Ralf Schumacher szuka dla siebie miejsca na sezon 2008
Zwycięzca sześciu Grand Prix ma nadzieję, że pozostanie w zespole Toyoty
23.08.0716:41
2914wyświetlenia
Ralf Schumacher - zwycięzca sześciu Grand Prix ma nadzieję, że pozostanie w zespole Toyoty na kolejny rok, choć jego szanse bardzo zmalały po katastrofalnej pierwszej połowie sezonu.
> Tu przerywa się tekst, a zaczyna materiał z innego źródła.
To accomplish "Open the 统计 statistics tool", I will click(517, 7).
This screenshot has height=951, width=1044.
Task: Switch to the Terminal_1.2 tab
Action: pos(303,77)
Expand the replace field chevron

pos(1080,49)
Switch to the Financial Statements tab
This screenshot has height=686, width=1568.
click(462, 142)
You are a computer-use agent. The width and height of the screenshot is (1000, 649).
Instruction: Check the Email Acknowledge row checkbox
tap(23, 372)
Mówiło się, że 32-letni Niemiec zwrócił się do swojego dawnego znajomego z czasów startów w zespole BMW Williams - Gerharda Bergera w sprawie zapewnienia sobie planu awaryjnego na wypadek, gdyby Toyota zatrudniła na jego miejsce innego kierowcę, ale Toro Rosso podpisało już na rok 2008 kontrakty z Sebastienem Bourdaisem i Sebastianem Vettelem.
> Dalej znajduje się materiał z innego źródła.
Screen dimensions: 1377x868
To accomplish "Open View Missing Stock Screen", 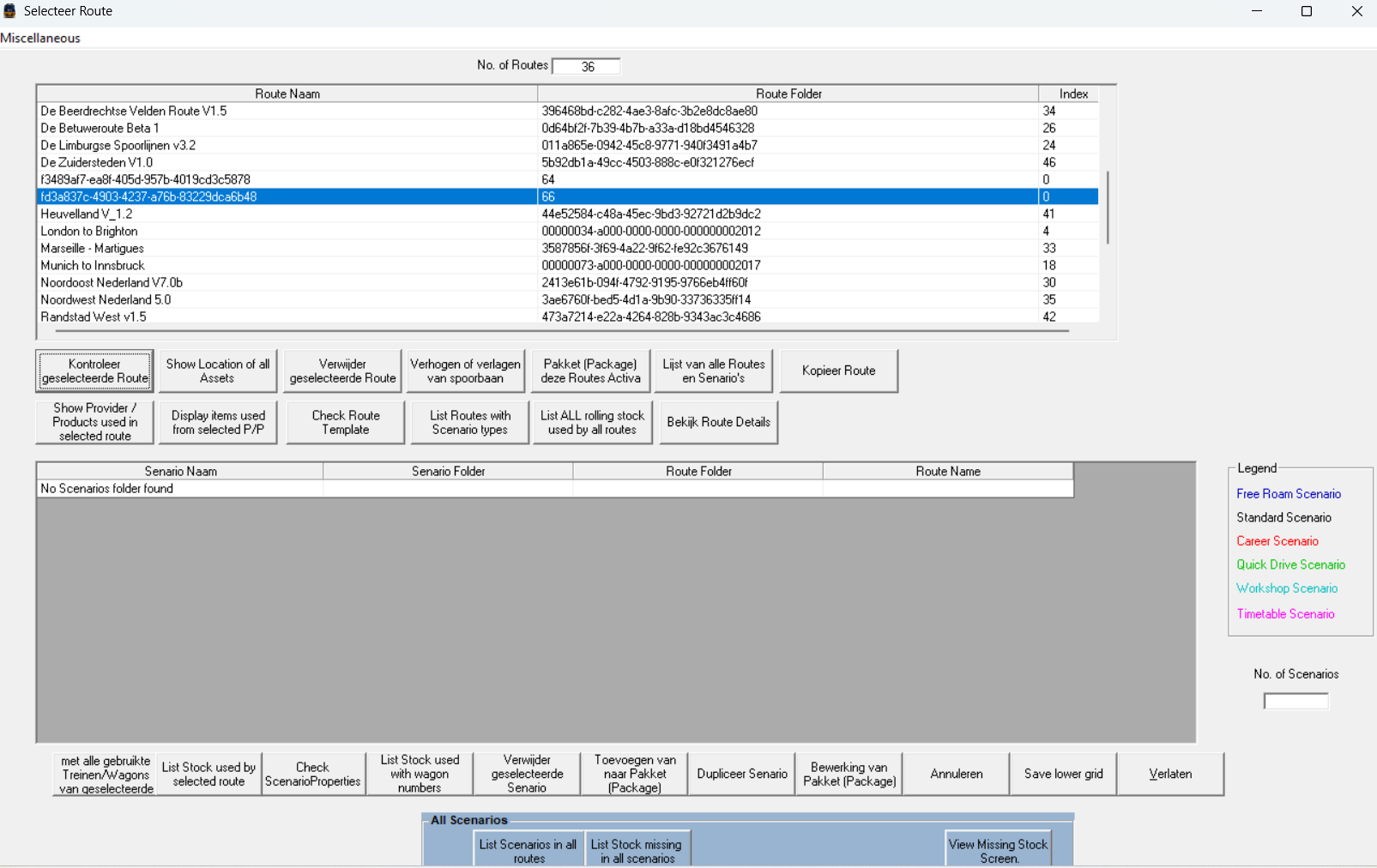I will click(998, 850).
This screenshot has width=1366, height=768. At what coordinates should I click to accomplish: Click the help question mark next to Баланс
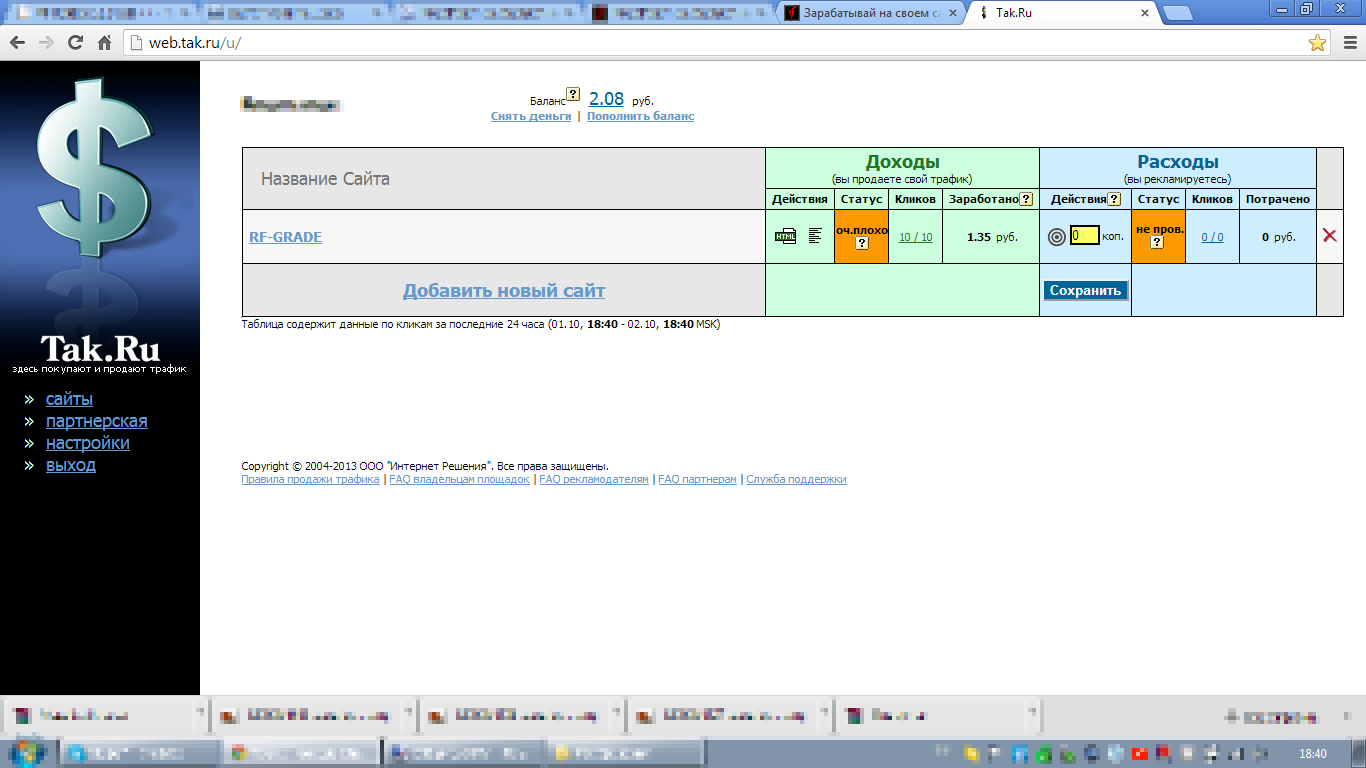click(573, 94)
Pewne dane mi obietnice nie zostały dotrzymane.- powiedział Schumacher w wywiadzie dla Bilda, najwyraźniej odnosząc się do utraty opcji związanej z zespołem Toro Rosso. Jego manager, Hans Mahr pracuje obecnie gorączkowo nad poprawą opinii Toyoty o możliwościach Ralfa. Jest to o tyle łatwiejsze, że forma Schumachera zdecydowanie poprawiła się w ostatnich wyścigach. Na Węgrzech Schumacher uzyskał swój najlepszy rezultat w tym sezonie zarówno w kwalifikacjach, jak i podczas wyścigu, czego zwieńczeniem była zdobycz trzech punktów.
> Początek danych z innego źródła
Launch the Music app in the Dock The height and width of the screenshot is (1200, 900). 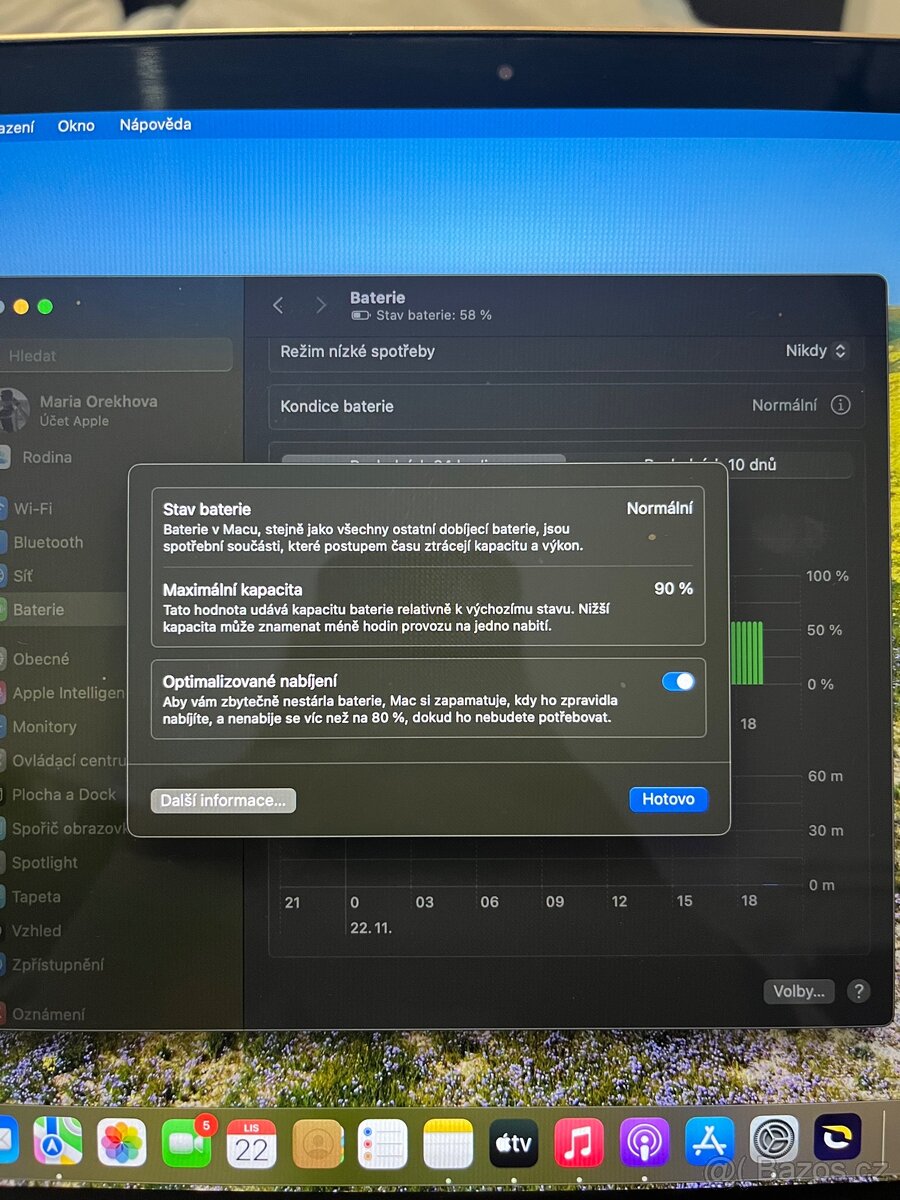click(579, 1142)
Odnosząc się do planów na rok 2008 Mahr powiedział:
Mamy pewne możliwości, ale naszym priorytetem jest w dalszym ciągu Toyota. Ten temat z pewnością zajmie nam jeszcze trochę czasu. Bild twierdzi ponadto, że powrót do Williamsa, gdzie Schumacher jeździł do 2004 roku pod banderą BMW jest mało prawdopodobny. Gazeta utrzymuje, że zespół z Grove zamierza zatrzymać Nico Rosberga i Alexa Wurza, a ponadto jest zainteresowany Niemcem Adrianem Sutilem ze Spykera oraz kierowcą testowym BMW - Timo Glockiem.